··· Excerpted passage ···

We first show that from 1998 through 2014 repurchasing firms were as likely to increase their capital expenditures as their non-repurchasing counterparts. We calculate the percentage of firm-year observations that increased their capital expenditures and standardized capital expenditures (CAPX as a percentage of Total assets) as compared to the prior year. We perform these calculations for our initial set of 13,033 observations of firms that repurchase shares during the year equal to at least one percent of their total assets at the beginning of the year as well as for the 23,588 observations of firms that did not repurchase shares at all during the year (nor the years before and after). Next we calculate these percentages for the initial sample of 3,417 matched firm-year observations. Table 2 presents the results of our calculations.

Table 2 
Proportion Of Capx-Increasingfinn-Year Observations During 1998-2014
    Repurchasing firm-years      Non-repurchasing firm-Years
    with increasing   with increasing
  N CAPXt CAPXt/ATt-1 N CAPXt CAPXt/ATt-1
Initial Sets 13,033 7,362
(56.5%)
6,192
(47.5%)
23,588 11,681
(49.5%)
10,620
(45.0%)
Initial Sample of matched firm-years 3,417 1,876
(54.9%)
1,601
(46.6%)
3,417 1,794
(53.5%)
1,491
(43.6%)

Inspecting Table 2 reveals that more than 50 percent of the firm-year observations show increases in capital expenditures when compared to the year before. When capital expenditures are standardized by the beginning of the year total assets, those percentages fall below 50 percent. When compared to non-repurchasing firms, more repurchasing firms appear to increase their (standardized) capital expenditures than their non-repurchasing counterparts. This finding does not support the contention that firms repurchase shares at the expense of investing in their future.

To test our hypothesis whether repurchasing firms forgo investing for their future and instead distribute those funds to shareholders, we first select a subsample of similar-sized firms facing similar growth opportunities as measured by their beginning-of-year Asset MtBs. Using the approach employed in Lie (2001) and others, we match on beginning-of-year Asset MtB being within 20 percent of the repurchasing firm’s beginning-of-year Asset MtB. This strict condition results in a subsample of 844 matches (or 25% of the initial sample of 3,417 matches) made up of similar-sized repurchasing and non-repurchasing firms operating in the same year and subindustry and facing similar growth opportunities. Table 3 presents the results of the paired t-tests on the standardized firm characteristics of the strictly matched firms in the first subsample. As an attest to the robustness of our findings: Relaxing the growth opportunity constraint by a factor of 10 produces an expanded subsample of 2,289 matches (or over 65 percent of the initial sample of 3,417 matched firm-year observations) with qualitatively similar results.

···

* _The exercise_: Can you write the next part of the study above on share repurchases and capital expenditures, starting after its final sentence?

··· Stored rows ···

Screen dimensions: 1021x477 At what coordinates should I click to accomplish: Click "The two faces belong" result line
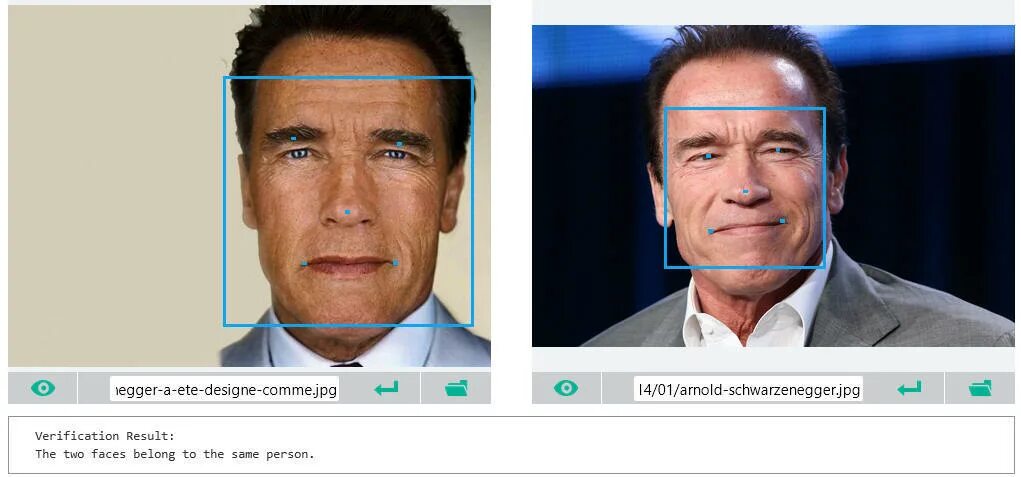click(175, 454)
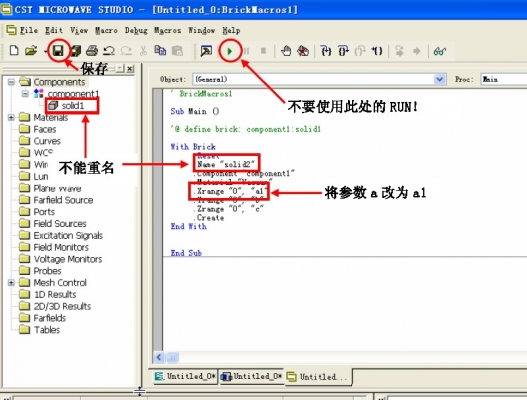527x400 pixels.
Task: Open the Macro menu
Action: tap(106, 31)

···

* _Response_:
Table 3 
Paired T-Test Results For Test Of Hypothesis Using Standardized Characteristics
Subsample of matched firm-years Repurchasing Non-repurchasing  
No. of observations 844 844 Paired t-tests
No. of finds 674 669 Ho: Mean difference=0
Standardized characteristics Mean Mean t-stat p-value
Net repurchasest 0.063 0.000    
Payoutst 0.082 0.008    
Capital expenditurest (CAPXt) 0.063 0.062 0.297 0.767
Change in CAPXt 0.067 0.103 -1.205 0.229
lnvestmentst 0.114 0.120 -1.040 0.299
Cash plus securitiest-1 0.217 0.166 6.748 0.000
Available fundst-1 0.315 0.201 12.643 0.000
EBtMt-1 0.629 0.531 2.518 0.012
ROAt-1 0.035 -0.024 7.477 0.000
LEVt-1 0.157 0.265 -11.767 0.000

We perform paired t-test on the standardized firm characteristics. First, the t-values for the difference in the sample means of both standardized expenditure variables Capital expenditures, Changes in Capital expenditures, and Investments are 0.297, -1.205 and -1.040, respectively. In other words, those average expenditures levels are not different (p>0.25) and at the conventional significance level (α=0.05) we do not reject the null of our hypothesis that repurchasing and non-repurchasing firms spend similar amounts on capital expenditures, research & development, and advertising. This finding is noteworthy as Lazonick (2014) and Almeida et al. (2016), among others, argue that firms are making trade-offs between share repurchases and investments in their future. It’s not being disputed here that some firms won’t do so but our results suggest that for now it is not the norm.

Looking to the remaining t-test results, we find significant differences in the sample means of the standardized Cash plus securities (p=0.000), Available funds (p=0.000), ROA (p= 0.000), and LEV (p=0.000) at the beginning of the year. That is, on average repurchasing firms have more liquid assets, are more profitable, and are less leveraged than their non-repurchasing counterparts. This finding supports the notion that on average firms appear to maximize shareholder value by distributing excess funds and/or taking advantage of their favorable leverage ratio.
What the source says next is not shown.